Ninety-two days and counting! That’s the number of days researchers will have to wait until the 1940 U.S. federal census becomes available. Federal law requires that each federal census is not made public until 72 years after the census was taken. The census day for the 1940 census was April 1, but because that date is a Sunday this year, and the National Archives is closed on Sundays, the official release will be at 9 a.m. EDT on April 2.

Genealogists wishing to find family members have some work to do before that date. On opening day there will be no name index to the census and therefore researchers will need to (1) make a list of all the persons to be searched, (2) determine the address for each person, and (3) determine the Enumeration District (ED) for each address, so that the persons can be found on that census.

According to Steve Morse in his article for the Association of Professional Genealogists Quarterly (December 2011), the scanned census will be available to anyone with Internet access, free to all on opening day, but “there will be no name index. The only way to access the census will be by knowing the Enumeration District.”

His article, available at http://stevemorse.org/census/1940census.htm, should be read in order to determine which tool needs to be employed to determine an ED; the steps vary depending on whether the person being researched lived in a large city or rural area and whether that person’s ED was known on the 1930 census. (His easy quiz takes one through the steps necessary to determine the appropriate tool.)

Several companies have announced that they will provide the 1940 census free. Archives.com’s parent company has partnered with the National Archives and will offer free digital access. Read of this project at http://www.archives.com/1940census. The name and web address of the website will be announced at a later date.

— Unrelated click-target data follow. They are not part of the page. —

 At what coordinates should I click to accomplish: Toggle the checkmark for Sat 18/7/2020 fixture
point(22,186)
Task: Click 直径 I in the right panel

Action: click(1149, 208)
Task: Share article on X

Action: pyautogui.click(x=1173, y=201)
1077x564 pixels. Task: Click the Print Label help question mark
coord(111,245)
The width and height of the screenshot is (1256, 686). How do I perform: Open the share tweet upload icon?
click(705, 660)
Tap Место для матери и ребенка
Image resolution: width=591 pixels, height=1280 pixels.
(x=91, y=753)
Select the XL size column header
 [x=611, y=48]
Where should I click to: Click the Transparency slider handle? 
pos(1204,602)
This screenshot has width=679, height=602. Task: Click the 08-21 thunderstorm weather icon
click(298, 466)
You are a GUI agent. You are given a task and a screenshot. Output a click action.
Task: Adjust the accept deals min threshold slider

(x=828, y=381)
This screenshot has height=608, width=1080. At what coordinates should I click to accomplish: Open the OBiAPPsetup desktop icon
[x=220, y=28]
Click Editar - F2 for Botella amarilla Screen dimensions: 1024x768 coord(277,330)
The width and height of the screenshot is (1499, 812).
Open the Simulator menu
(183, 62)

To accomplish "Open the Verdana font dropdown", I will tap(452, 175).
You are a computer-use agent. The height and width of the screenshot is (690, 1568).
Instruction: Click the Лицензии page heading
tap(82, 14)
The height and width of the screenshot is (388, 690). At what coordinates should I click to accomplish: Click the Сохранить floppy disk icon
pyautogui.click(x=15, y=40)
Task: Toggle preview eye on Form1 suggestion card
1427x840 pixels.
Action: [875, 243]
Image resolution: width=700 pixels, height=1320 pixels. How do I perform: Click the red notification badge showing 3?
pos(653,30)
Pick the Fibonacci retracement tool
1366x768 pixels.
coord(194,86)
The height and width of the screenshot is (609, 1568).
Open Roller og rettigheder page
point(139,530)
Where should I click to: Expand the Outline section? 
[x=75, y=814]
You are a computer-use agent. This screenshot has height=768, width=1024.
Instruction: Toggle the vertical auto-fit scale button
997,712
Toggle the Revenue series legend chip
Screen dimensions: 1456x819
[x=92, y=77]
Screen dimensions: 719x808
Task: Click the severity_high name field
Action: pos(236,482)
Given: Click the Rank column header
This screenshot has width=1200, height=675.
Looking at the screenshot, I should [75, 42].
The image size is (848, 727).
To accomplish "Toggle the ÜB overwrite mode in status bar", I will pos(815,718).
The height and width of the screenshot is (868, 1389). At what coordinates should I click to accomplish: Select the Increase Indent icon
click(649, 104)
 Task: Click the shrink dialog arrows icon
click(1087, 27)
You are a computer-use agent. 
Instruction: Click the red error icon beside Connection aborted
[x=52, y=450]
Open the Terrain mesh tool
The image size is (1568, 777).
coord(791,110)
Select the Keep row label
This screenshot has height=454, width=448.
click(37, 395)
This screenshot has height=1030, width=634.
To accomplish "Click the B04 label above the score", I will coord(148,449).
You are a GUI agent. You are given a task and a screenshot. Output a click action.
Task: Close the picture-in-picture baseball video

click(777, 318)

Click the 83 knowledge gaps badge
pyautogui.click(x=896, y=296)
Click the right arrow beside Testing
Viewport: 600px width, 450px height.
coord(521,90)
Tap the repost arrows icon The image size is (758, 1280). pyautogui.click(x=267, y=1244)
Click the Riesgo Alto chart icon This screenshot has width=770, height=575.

Ancestry.com has announced, “both the images and indexes will be made free to search, browse, and explore … in mid-April.” When complete, “more than 3.8 million original document images containing 130 million-plus records will be available to search by more than 45 fields, including name, gender, race, street address, county and state, and parents’ places of birth.”

Rule change

Illinois Sen. Dick Durbin was one of several U.S. senators that petitioned the government to limit access to data on the Social Security Death Index (SSDI) in order to prevent fraud. This resource had been available free on many websites as an important tool to genealogists because it provides names and dates of birth and death.

Now the SSDI will not be available for persons who died within the past 10 years. Also, anyone wishing to receive a copy of a person’s Social Security application will have the names of parents blacked out unless the applicant’s birth year is before 1912 — 100 years.